[Stated goal] Format every line of the entries below as a numbered list, omitting any blank lines. Leave the pictures out of your answer.

[Entries pointing to locations in documents and screenshots]
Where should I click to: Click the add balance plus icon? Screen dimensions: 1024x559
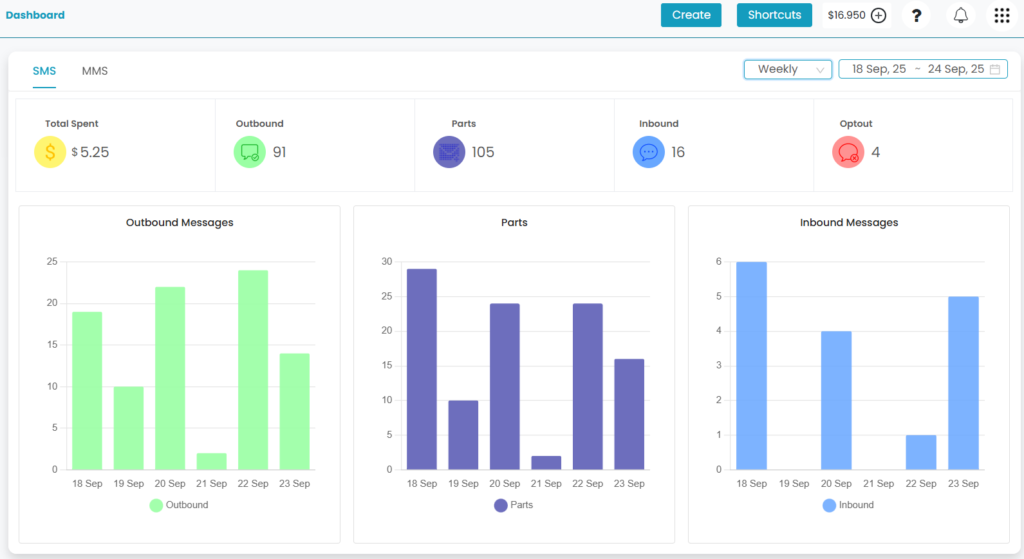pos(878,15)
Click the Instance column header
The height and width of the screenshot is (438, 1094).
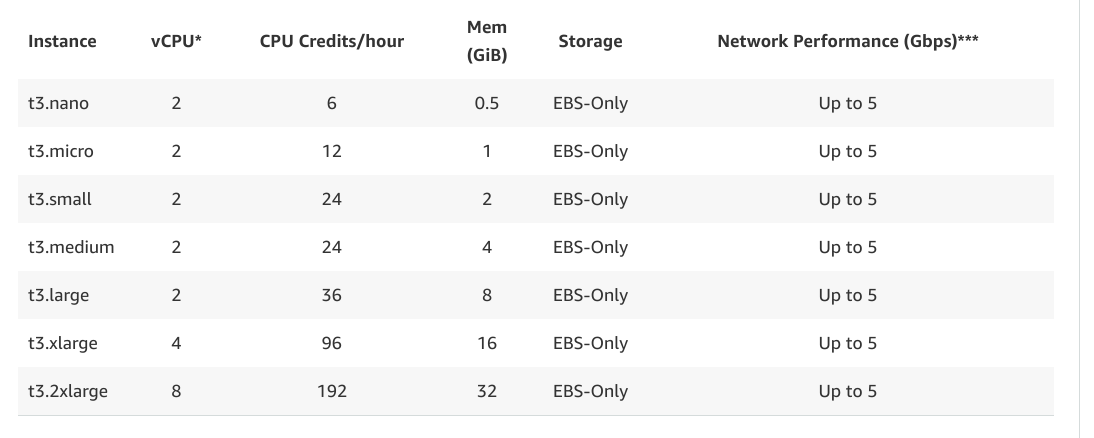pos(62,41)
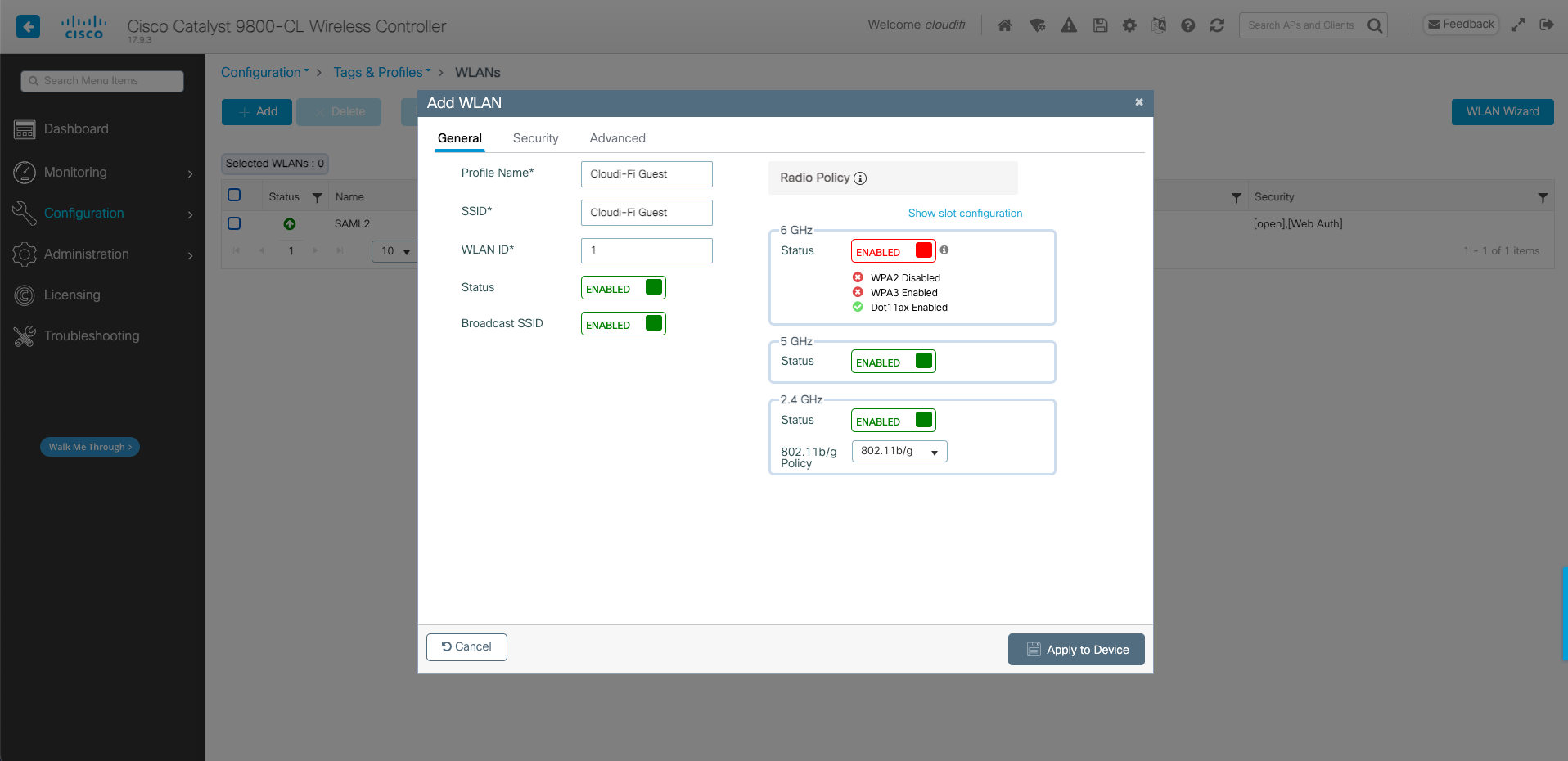Click the refresh icon in header
Image resolution: width=1568 pixels, height=761 pixels.
coord(1217,25)
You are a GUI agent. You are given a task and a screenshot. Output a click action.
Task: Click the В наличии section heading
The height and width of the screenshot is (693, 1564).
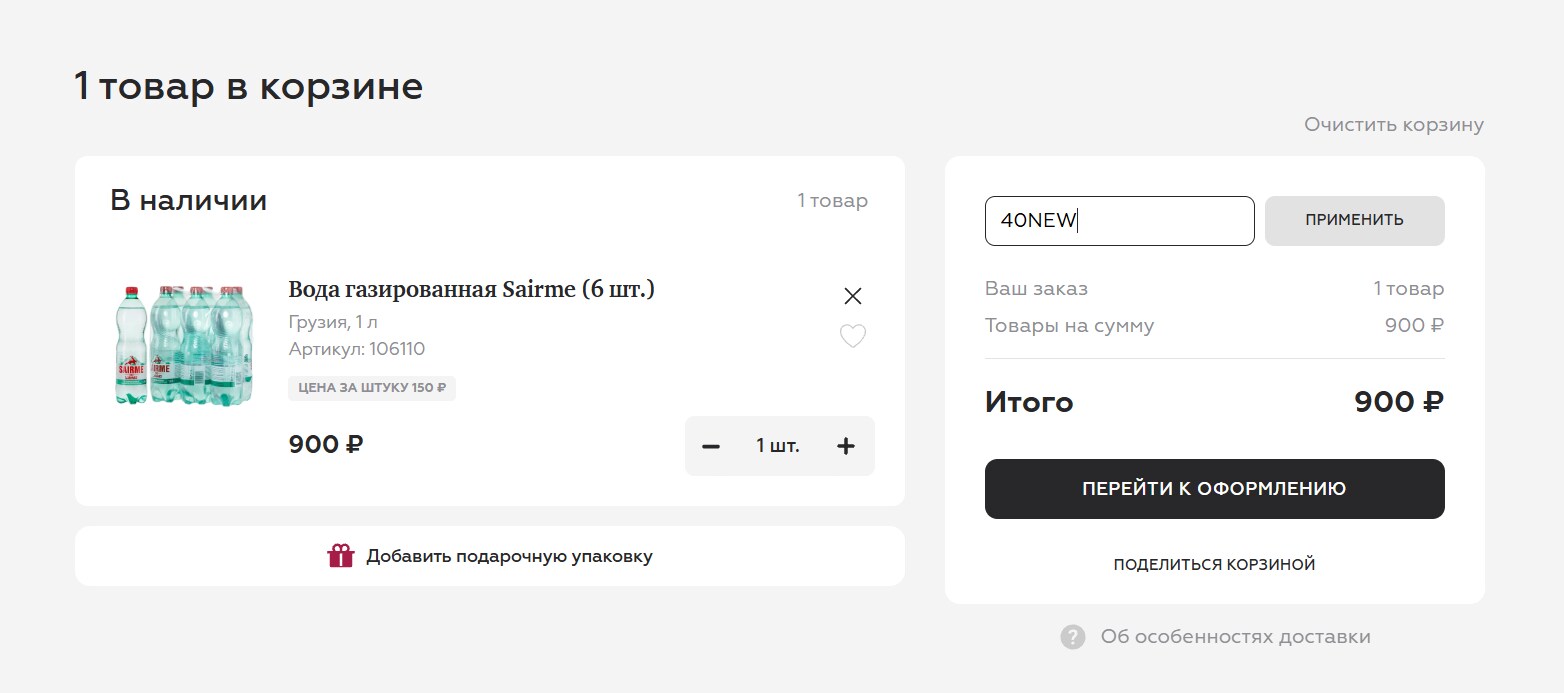click(x=188, y=201)
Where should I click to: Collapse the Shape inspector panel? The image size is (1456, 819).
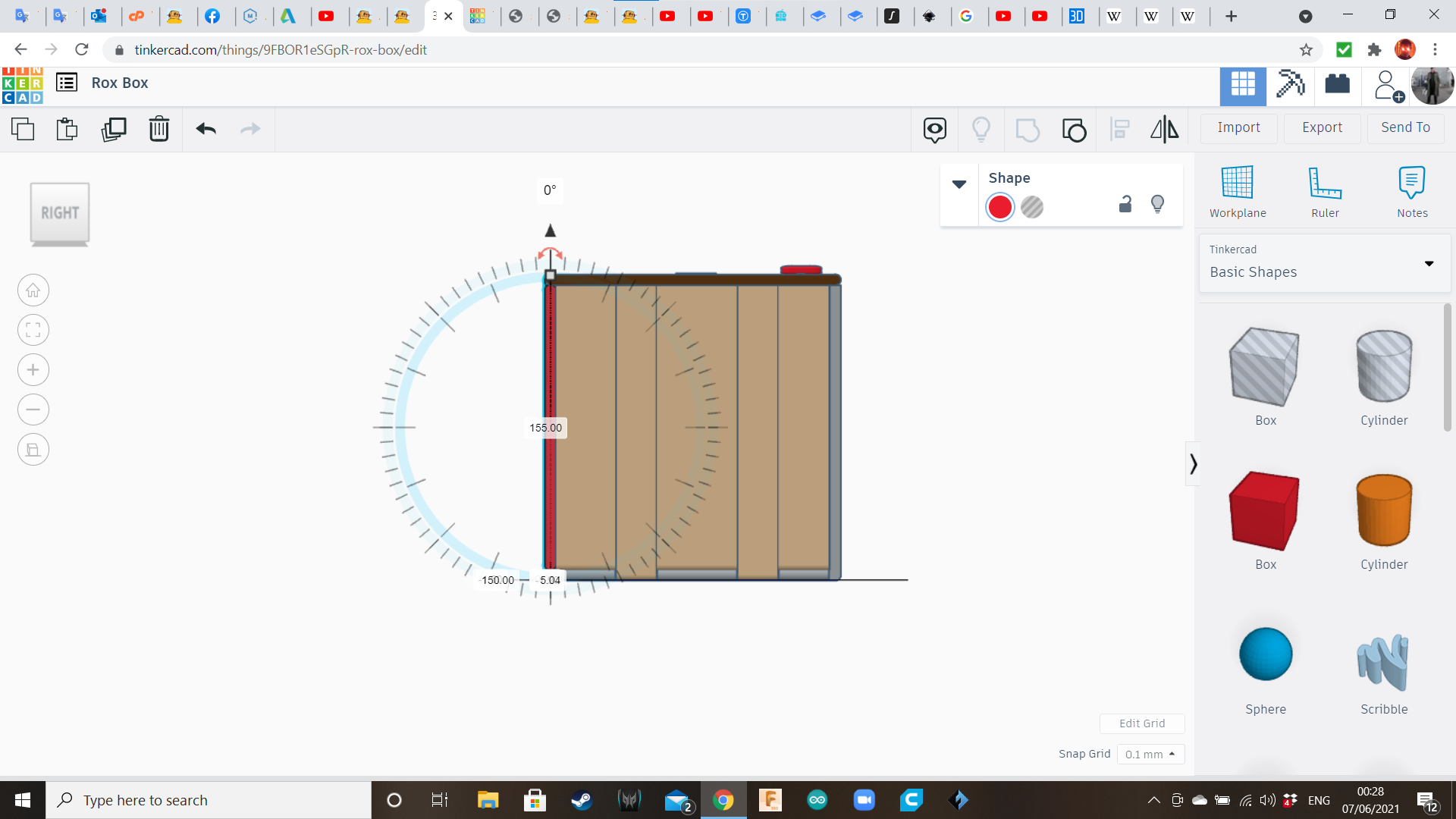click(959, 184)
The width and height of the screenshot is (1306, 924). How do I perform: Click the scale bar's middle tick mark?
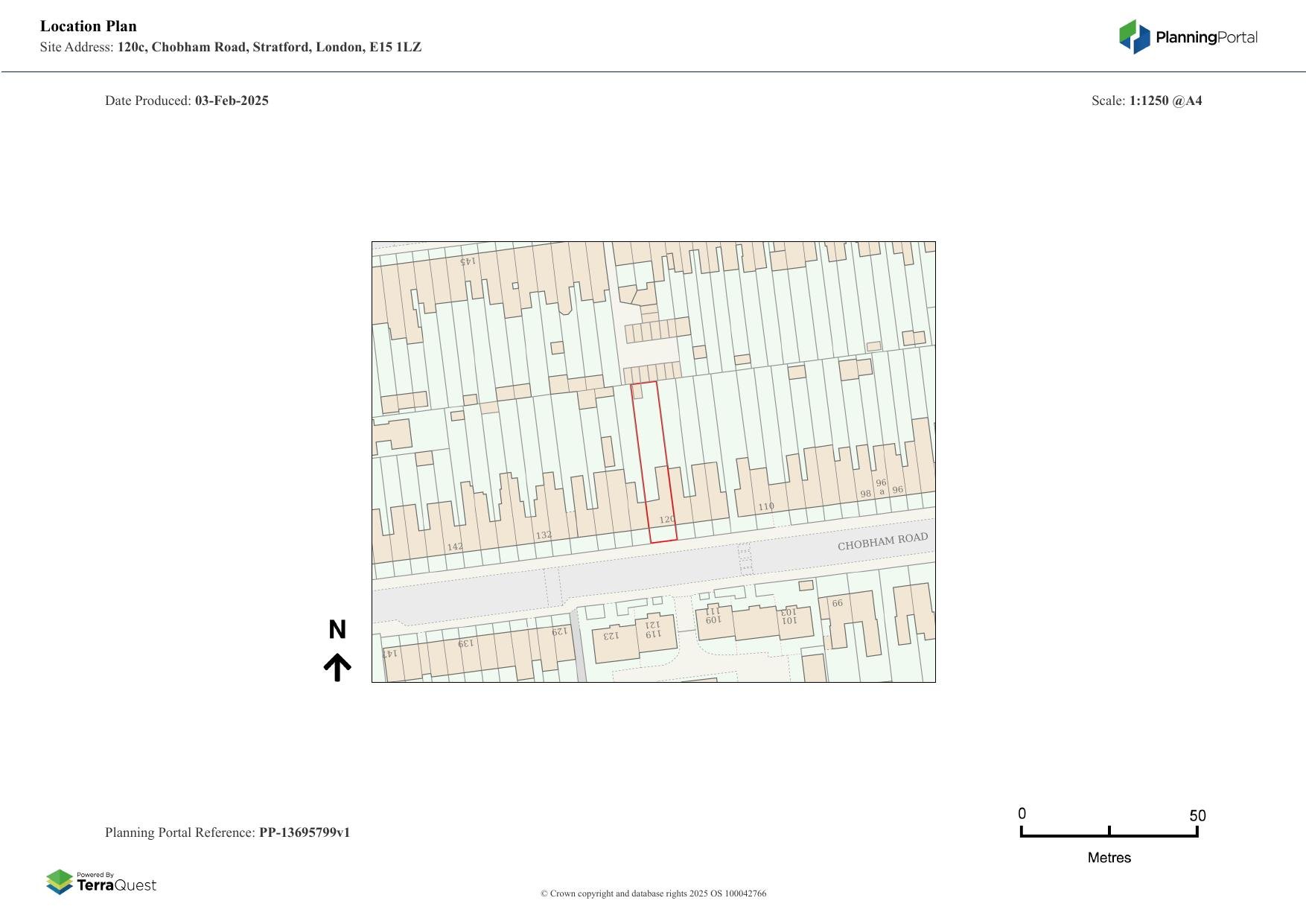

[Solution to this task]
1. Where should I click to: Click the add balance plus icon? Screen dimensions: 1024x559
2. pos(878,15)
3. Click the Instance column header
4. The height and width of the screenshot is (438, 1094).
5. pos(62,41)
6. Click the refresh icon in header
7. Image resolution: width=1568 pixels, height=761 pixels.
8. coord(1217,25)
9. You are a GUI agent. You are given a task and a screenshot. Output a click action.
10. Task: Click the В наличии section heading
11. The height and width of the screenshot is (693, 1564).
12. click(x=188, y=201)
13. Where should I click to: Collapse the Shape inspector panel? The image size is (1456, 819).
14. click(959, 184)
15. The width and height of the screenshot is (1306, 924). How do I perform: Click the scale bar's middle tick mark?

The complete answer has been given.